Sunday, September 13, 2009

Influence from games.

Sometimes [no, OFTEN], I feel very disgusted at myself.

Because I keep running away from the facts.
And try to cover the bad ones with others.


Like I try to spend more time with other girls.
Not that I am a playboy or a damn flirt who would do this all day.
But unintentionally I do this to get over Huyen, who I want to at least put the thought on hiatus until end of exam.
For instance, these 2 days I spent my days studying with Danfeng and some group of friends.

I knew very well that I ain't interested in her for a few reasons.
1). Some personalities in us just can't go beyond friends.
2). Kinglam is my good friend, Zul as well. Both may still have feelings for her, though they say they're getting over it. But I'll still feel bad u see.
3). For sure she doesnt like me. That's very obvious in my eyes. hahaha.



Nevertheless, I still do like to spend time with her.
I thought I could forget about Huyen by doing this.








I can't.







I realise that no matter how I try, in the end I can't do it.
To think that this week I made an improvement, cause I nv have any contact at all, virtually or in real.

Yesterday, in school, Danfeng and I browsed through facebook. We had fun laughing at others' or my profile and making jokes.
But,
then we stumbled on her profile.
I saw a new photo added [actually have a lot of photos added, but only one have a significant impact on me].

It was a group photo of her, the boyfriend, and the group.
There was nothing wrong at all with the rest,
except that at the bottom there was her photo and him laughing happily, hugging each other.

Danfeng: Oops. Ok, scroll to next photo.
Me: Haha. what Oops.

[Oh, anw, Danfeng knew abt us. Though just little bit.Like those bitches who spread it around ==]


Thats what I call disgusting.
Hiding it all.
Actually I managed to hold it up,
Until that evening at home, I saw it again...
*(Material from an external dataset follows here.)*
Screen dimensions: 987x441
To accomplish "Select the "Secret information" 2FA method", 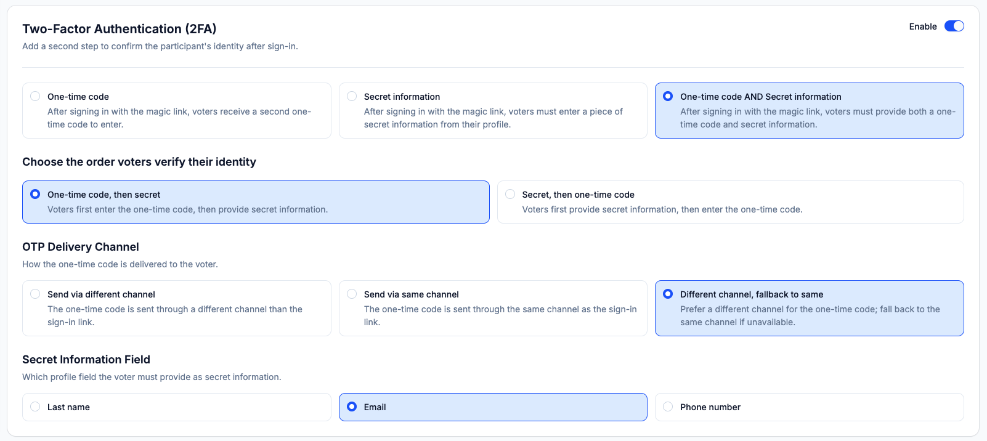I will [352, 97].
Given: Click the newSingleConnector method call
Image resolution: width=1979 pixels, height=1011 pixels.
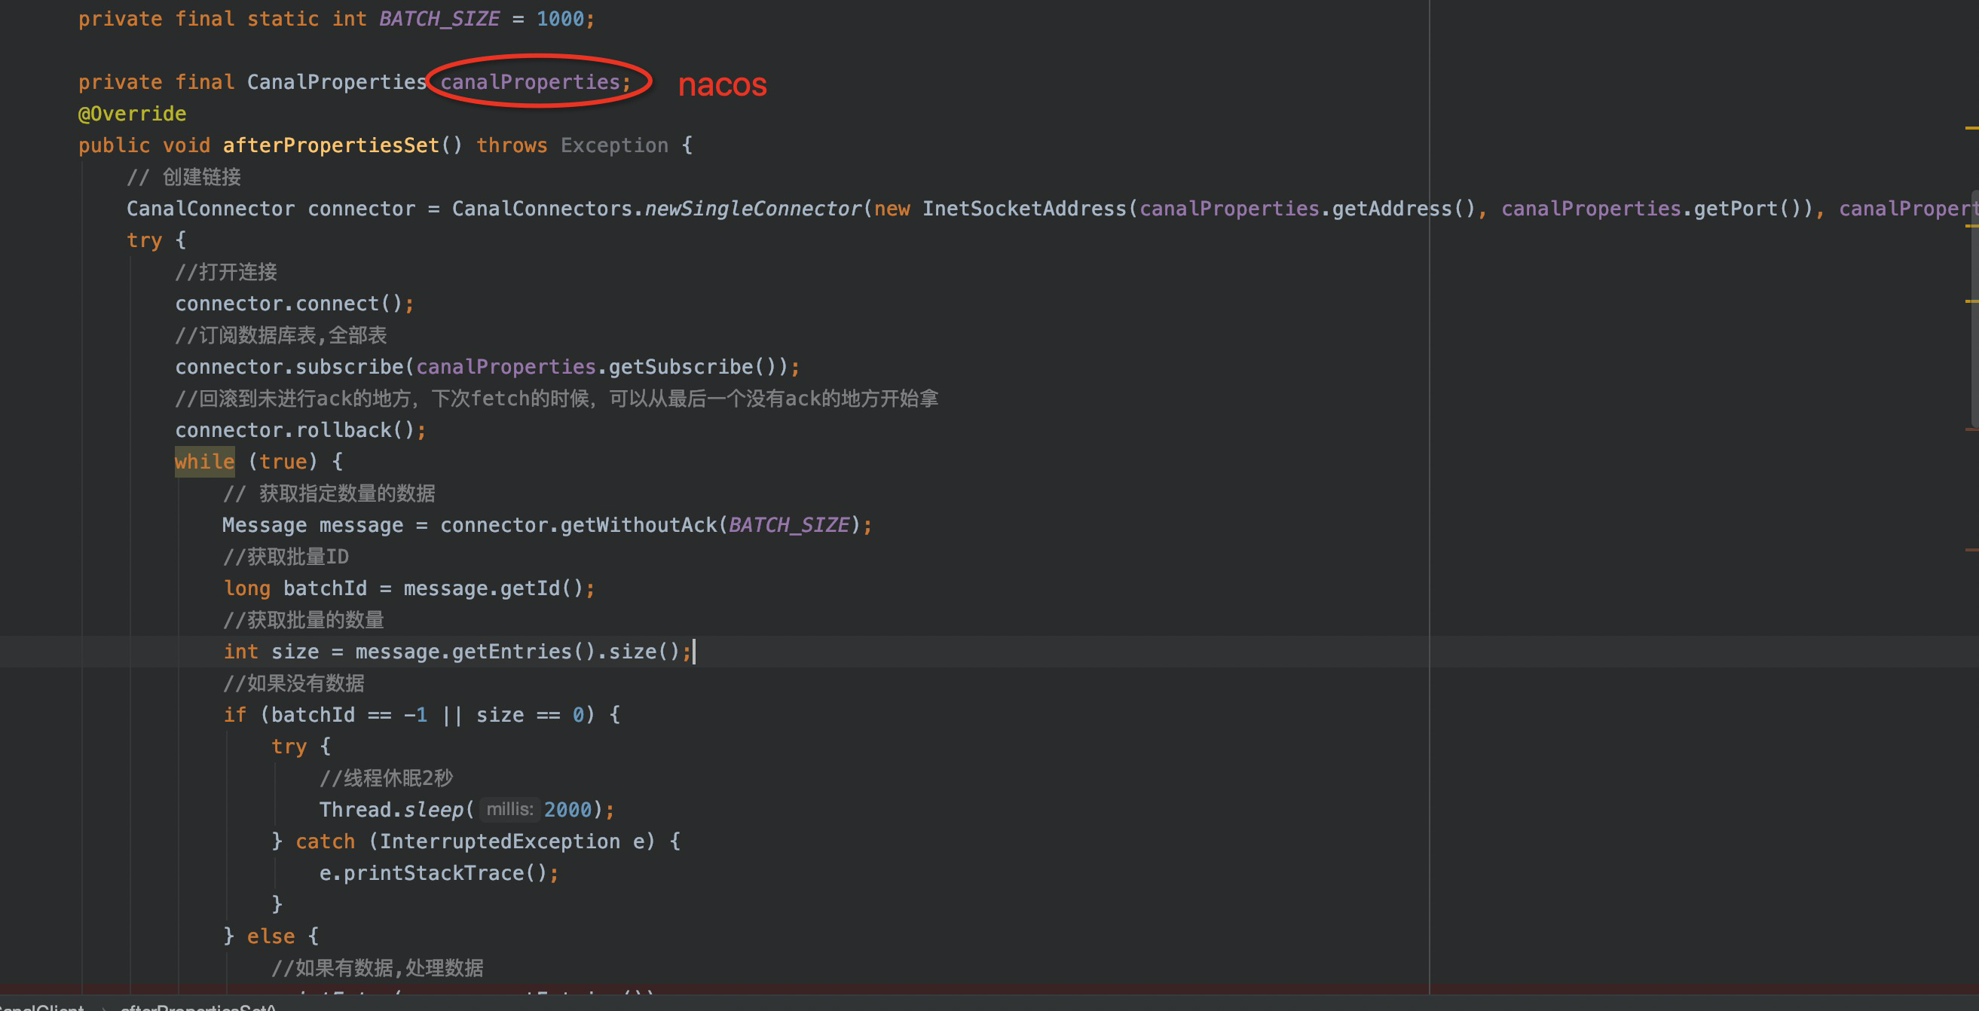Looking at the screenshot, I should pyautogui.click(x=753, y=209).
I just feel that I want Alex Mercer's power, to kill some people for real.
Damn bloody Prototype, cant let me have fun even once. Fucking lag on my comp.
Dunno why my laptop's so suck.


Not only that.
I want his power to hurt myself.
I dunno why.
Every time I saw they two, I felt I wanna stab my own body repeatedly.
Normal people's response should be wanting to either stab him or her right.
Haha.
Like this day,

there was one day, when the situation was still not as bad, was still between good and now,
huyen was like going to 145 bustop alone, to go home like usual.
then me, mars lw, san like saw her.
they three were like encouraging me to go send her home or something. or at least
just meet her before she goes home. just 2 of us.

i was reluctant at first,
but in the end i believed it was worth a try.
so yea i did and i saw her like standing in the staircase opposite red circle. so i was like a bit happy, preparing words to say or something.
i thought she was alone. but as i got nearer,

i notice she actually was facing the guy.
he was sitting on the stairs.
just tat it was blocked from the view when i was still far frm it.
so with shame and a grudging mix of anger and disappointment [oh, and a hope that she didnt see me], i turned back and went back to 3 of them,
expressing my exploding emotions.

As if that wasnt enough,
after we walked past Cheers[ the one at the interchange, not near old chang kee]
we saw them going out of the interchange towards the NTUC shop there.
i caught an eyelock each from her and that guy.
Mars, san, liao wei were like Oops.
and my face was black as rotten blood.

but luckily it didnt show up from outside
i'd have released a tendril barrage devastator in anger if i had mercer's power.


i am tired of being high for a moment and smacked on the ground for next 99 hours.




It happens all the time.
Shit.




Control yourself, vin. U gotta try, at least.